Creates a CausalFX Problem Instance

Share:

Description

Set up an object describing a causal inference problem of finding the average causal effect of some treatment on some outcome. Currently, only binary data is supported. The problem specification also allows the specification of a synthetic model, for simulation studies.

Usage

1
2
cfx(x, y, latent_idx = NULL, dat = NULL, g = NULL, model = NULL,
  num_v_max = 20)

Arguments

x

the index of the treatment variable.

y

the index of the outcome variable.

latent_idx

an array with the indices of variables which should be considered latent

dat

a matrix of binary data, can be ignored if a model is provided.

g

a binary matrix encoding a causal graph, where g[i, j] == 1 if a directed edge from vertex j to i should exist, 0 otherwise. This is only required if a ground truth model exists.

model

if g is specified, this needs to be specified too. This argument should be a list of conditional probability tables, each encoding the conditional probability of each vertex in g given its parents. Entry model[[i]] is an array of non-negative numbers, describing the probability of random variable/vertex i being equal to 1. In particular, model[[i]][j] is the conditional probability of this event given that the parents of i are in state j. States are indexed as follows. If S is the binary string corresponding to the binary values of the parents of i in g, sorted by their index, then j is given by 1 + bin2dec(S), where bin2dec is the transformation of a binary string into a decimal number.

num_v_max

the maximum dimensionality in which the joint distribution implied by a model is pre-computed. Having this pre-computed can speed up some computations for methods that use the provided ground truth model. Because the space required to store a joint distribution grows exponentially with the dimensionality, this quantity cannot be too large.

Value

A cfx object, which contains the following fields:

X_idx

the index of the treatment variable in the data/graph.

Y_idx

the index of the outcome variable in the data/graph.

latent_idx

the array of latent variable indices given as input.

data

the data given as input.

graph

the graph given as input.

varnames

an array of strings with the names of the variables, as given by data.

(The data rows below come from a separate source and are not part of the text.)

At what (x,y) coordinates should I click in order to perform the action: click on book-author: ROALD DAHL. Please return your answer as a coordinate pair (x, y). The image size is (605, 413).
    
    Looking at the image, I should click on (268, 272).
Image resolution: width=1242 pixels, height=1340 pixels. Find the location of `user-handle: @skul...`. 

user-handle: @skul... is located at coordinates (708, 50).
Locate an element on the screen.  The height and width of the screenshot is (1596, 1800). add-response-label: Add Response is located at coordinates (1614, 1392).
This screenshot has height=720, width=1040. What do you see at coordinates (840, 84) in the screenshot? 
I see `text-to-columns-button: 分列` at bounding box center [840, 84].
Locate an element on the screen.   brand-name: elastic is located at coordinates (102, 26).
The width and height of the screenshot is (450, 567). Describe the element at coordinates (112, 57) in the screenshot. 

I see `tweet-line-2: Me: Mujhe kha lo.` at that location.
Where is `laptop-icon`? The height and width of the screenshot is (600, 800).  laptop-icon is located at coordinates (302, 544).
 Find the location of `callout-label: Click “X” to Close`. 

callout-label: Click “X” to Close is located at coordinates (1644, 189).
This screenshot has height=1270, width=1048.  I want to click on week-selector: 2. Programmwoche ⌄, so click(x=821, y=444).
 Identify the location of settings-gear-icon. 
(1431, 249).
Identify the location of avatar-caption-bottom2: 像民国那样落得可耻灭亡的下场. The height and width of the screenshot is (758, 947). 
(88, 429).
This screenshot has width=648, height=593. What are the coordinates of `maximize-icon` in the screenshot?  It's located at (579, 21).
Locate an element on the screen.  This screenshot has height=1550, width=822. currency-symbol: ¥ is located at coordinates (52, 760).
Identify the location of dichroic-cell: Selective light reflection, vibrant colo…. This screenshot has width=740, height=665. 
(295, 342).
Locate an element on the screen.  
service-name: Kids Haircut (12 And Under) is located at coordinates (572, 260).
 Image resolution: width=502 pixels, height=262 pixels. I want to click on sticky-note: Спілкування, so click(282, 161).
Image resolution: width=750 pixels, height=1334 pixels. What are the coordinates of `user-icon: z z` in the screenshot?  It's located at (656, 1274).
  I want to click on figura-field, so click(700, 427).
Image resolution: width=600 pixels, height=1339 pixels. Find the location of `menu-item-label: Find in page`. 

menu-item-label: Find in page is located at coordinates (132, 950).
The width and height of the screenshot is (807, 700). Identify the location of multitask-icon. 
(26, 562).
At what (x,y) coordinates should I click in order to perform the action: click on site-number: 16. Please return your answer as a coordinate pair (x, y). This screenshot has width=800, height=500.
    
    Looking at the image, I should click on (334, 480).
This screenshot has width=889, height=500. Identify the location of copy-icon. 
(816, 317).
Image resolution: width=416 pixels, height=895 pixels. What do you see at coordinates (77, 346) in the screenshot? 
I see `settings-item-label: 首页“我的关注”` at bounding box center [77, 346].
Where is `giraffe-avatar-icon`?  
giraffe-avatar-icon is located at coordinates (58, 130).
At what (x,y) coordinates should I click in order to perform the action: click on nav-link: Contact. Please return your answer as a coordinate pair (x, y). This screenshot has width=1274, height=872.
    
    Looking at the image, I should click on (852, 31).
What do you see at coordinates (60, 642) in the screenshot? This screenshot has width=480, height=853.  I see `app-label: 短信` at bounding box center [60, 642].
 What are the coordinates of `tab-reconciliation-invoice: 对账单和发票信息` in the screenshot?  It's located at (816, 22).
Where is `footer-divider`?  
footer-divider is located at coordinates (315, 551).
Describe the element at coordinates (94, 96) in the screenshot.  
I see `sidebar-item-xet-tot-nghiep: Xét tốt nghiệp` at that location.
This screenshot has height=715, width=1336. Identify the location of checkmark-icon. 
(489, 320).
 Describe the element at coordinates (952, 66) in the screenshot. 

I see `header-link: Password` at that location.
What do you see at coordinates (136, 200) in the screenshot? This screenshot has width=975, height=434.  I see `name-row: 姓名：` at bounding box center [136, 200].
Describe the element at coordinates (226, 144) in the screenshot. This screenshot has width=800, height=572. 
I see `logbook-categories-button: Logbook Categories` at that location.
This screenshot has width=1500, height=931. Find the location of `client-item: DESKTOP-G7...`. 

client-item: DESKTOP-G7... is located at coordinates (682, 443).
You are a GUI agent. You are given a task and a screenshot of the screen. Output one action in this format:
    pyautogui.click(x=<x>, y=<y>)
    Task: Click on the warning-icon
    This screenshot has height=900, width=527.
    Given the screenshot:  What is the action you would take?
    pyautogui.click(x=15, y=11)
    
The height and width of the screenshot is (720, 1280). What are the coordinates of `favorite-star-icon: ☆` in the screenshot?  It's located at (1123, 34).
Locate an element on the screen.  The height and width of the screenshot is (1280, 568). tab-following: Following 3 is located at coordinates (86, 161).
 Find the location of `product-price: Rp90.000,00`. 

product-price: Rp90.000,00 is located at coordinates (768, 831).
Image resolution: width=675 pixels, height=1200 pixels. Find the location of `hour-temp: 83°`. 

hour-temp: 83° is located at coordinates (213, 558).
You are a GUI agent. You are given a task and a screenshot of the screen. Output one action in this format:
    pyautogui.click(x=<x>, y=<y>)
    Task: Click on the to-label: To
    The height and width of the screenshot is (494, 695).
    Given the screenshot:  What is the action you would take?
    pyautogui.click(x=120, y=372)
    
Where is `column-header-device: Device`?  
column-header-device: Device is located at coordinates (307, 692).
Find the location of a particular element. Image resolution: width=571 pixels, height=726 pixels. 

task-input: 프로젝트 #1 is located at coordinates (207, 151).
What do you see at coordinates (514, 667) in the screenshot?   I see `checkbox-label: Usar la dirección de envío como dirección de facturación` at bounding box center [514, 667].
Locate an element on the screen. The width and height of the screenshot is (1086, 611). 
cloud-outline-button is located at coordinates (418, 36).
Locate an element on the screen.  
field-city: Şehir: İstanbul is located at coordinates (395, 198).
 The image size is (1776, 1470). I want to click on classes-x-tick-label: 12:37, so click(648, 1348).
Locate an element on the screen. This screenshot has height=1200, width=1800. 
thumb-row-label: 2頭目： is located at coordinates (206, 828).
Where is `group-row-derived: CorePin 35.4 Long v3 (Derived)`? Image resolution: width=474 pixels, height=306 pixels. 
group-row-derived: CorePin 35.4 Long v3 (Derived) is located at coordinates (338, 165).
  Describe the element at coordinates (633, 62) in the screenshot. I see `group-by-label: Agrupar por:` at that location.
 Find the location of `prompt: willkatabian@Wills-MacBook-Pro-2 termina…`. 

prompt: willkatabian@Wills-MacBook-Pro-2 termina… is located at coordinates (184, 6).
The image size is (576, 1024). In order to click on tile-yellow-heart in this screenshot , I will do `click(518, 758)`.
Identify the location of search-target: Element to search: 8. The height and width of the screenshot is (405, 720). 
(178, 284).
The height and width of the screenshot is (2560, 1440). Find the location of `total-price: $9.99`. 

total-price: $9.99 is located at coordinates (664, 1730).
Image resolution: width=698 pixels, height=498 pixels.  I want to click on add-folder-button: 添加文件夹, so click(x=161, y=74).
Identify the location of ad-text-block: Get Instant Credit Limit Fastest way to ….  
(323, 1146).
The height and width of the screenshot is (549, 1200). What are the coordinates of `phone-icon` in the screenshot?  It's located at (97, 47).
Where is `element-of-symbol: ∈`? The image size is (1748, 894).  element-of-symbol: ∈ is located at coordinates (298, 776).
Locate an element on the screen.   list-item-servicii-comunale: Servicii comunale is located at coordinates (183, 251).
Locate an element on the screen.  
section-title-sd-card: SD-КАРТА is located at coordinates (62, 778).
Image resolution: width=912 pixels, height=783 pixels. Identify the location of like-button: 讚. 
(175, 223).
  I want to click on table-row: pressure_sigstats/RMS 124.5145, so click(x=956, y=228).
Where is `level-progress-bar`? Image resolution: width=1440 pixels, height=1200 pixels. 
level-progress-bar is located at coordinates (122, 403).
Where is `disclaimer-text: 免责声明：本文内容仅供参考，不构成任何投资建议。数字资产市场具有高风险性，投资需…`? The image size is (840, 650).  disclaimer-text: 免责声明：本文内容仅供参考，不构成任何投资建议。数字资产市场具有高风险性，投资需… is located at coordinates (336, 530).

If data has no column names or it is not provided, this is given a default value, where variable i is assigned the name "X".

model

the model given as input.

ancestrals

a list of arrays (if g is provided), where ancestrals[[i]] is the array of the indices of the ancestrals of i in g, excluding i itself.

probs

a multidimensional array (if g is provided) of the same dimensionality as g, where each entry corresponds to the probability of that particular assignment of variable values. This is NULL if the dimensionality of g is greater than num_v_max.